Strike 1. Nostalgia
It’s exactly 12:41am today and I can still feel my heart beating so fast. Why? Nostalgia. I just finished watching a number of videos of my college days in my laptop and I terribly miss my classmates. It’s been almost a year since we all gathered together complete and I long for that moment to come again.
The humour that we have is just so extraordinary for me and I am so thankful that I was able to capture some funny moments with them, even though the ones in my file put together are not even close to describe how we love being with one another even just for a short while. I call the experience, “The True Cracking Laughter”.
My having a new environment without them makes me think of how life really HAS to change. It’s like watching some beautiful scenery while you’re in a train; and as the train went along, you are to let go of the bliss and give your attention to another one.

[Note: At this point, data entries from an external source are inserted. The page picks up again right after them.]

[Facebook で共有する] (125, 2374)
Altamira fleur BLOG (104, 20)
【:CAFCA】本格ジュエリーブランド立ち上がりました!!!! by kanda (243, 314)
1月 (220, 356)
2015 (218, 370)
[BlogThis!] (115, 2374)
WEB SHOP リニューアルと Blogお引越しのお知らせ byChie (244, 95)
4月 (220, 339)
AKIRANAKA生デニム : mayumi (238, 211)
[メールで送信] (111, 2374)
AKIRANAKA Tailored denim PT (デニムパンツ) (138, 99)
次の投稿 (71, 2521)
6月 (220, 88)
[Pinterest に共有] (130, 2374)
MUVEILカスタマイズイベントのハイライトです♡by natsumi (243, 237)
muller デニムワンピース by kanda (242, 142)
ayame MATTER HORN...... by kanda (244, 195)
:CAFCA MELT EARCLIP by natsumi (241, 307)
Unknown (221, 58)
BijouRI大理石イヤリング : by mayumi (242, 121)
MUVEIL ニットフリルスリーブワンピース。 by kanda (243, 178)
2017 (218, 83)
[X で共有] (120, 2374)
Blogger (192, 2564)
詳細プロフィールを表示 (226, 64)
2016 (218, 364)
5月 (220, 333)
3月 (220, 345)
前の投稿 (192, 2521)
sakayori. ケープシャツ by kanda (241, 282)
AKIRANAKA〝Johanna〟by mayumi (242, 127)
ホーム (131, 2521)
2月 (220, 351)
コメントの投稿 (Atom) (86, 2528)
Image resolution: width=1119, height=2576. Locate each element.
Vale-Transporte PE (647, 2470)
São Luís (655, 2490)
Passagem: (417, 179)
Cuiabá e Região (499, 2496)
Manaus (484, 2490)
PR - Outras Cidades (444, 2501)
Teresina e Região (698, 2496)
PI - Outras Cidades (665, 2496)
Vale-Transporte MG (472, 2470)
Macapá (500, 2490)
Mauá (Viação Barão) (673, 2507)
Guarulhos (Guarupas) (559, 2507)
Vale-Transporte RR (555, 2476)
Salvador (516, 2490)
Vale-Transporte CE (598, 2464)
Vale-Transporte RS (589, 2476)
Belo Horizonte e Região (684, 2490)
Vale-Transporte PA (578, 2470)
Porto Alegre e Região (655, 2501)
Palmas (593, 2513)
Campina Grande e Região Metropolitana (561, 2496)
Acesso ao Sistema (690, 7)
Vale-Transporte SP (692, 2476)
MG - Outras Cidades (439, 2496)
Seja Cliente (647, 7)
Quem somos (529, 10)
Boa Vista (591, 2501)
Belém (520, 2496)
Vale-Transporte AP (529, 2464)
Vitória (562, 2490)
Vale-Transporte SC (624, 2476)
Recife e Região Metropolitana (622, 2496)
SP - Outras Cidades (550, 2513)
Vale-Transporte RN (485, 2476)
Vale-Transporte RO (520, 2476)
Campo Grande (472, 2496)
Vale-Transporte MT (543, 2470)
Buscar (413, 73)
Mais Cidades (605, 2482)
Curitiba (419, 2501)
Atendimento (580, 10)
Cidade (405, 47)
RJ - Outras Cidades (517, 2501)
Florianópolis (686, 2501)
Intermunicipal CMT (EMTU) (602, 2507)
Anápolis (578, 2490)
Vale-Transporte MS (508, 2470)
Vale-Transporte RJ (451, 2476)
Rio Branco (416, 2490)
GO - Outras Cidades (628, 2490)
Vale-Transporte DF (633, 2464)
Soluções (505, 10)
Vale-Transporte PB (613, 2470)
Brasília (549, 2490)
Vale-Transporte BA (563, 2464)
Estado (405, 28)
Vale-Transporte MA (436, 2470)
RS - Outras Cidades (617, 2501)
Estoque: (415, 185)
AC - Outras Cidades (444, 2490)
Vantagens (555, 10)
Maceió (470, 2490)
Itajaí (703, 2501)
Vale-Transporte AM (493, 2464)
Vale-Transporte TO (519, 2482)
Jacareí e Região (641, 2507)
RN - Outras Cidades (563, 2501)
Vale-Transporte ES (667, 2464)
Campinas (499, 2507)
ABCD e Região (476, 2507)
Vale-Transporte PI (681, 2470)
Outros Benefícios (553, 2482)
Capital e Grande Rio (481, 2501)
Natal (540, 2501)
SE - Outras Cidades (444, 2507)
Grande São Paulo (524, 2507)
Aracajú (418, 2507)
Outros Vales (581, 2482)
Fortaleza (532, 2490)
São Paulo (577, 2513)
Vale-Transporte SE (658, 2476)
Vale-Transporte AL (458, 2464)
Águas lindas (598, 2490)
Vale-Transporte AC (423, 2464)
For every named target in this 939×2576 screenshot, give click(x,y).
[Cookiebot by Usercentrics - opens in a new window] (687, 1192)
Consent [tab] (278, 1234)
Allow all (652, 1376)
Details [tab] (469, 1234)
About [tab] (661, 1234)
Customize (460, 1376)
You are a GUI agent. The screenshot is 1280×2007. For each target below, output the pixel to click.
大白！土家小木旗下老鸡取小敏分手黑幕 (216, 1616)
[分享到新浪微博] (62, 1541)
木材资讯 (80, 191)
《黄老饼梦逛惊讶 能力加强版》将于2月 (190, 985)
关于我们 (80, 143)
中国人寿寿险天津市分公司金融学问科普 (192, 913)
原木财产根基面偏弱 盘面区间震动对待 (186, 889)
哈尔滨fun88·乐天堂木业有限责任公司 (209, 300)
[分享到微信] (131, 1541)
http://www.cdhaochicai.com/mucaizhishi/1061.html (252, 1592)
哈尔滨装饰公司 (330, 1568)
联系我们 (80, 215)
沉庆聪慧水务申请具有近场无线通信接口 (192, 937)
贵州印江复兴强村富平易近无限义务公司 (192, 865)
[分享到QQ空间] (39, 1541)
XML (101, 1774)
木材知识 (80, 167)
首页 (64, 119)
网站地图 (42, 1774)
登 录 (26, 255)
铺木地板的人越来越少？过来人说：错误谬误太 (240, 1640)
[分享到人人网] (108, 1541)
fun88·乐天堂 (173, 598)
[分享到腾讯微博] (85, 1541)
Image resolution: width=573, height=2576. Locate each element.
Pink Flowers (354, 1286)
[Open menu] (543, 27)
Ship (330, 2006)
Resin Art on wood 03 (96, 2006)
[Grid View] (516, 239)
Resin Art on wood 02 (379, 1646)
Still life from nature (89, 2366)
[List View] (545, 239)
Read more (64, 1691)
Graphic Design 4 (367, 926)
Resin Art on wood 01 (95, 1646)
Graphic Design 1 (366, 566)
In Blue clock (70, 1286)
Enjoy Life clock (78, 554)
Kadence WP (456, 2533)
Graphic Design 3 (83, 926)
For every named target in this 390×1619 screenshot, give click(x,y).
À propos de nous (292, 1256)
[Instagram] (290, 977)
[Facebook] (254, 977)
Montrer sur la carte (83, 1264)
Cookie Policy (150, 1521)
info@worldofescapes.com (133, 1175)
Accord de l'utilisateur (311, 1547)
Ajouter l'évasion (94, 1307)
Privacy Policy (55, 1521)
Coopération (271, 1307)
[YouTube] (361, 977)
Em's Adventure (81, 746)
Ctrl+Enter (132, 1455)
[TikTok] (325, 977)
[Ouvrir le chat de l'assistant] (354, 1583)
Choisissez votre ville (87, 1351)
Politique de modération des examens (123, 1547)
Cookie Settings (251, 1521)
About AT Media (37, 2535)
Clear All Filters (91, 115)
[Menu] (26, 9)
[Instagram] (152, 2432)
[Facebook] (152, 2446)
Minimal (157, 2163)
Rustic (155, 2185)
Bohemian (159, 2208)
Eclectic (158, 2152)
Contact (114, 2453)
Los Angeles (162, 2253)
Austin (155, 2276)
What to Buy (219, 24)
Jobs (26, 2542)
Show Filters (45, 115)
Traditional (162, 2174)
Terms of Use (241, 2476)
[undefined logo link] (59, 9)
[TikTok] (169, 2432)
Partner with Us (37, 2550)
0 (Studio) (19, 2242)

It’s true that life is full of choices. Life is full of choices with dead-end options.
I have found my first ever job and I had to live in an apartment with a new roommate and all. It’s been over a month since I had this change and living apart from my family is not that a big deal for me anymore, I’m a big girl and my pool of interest just gets on getting bigger and bigger, for me to have to worry about spending my time without my family.
Now I see myself as a very small creature in a very big world. Then, I see myself as a girl who loves living within the borders because nothing is of much importance out there.
But sometimes it just strikes me, us. Nostalgia. I wish I could go back from being the latter.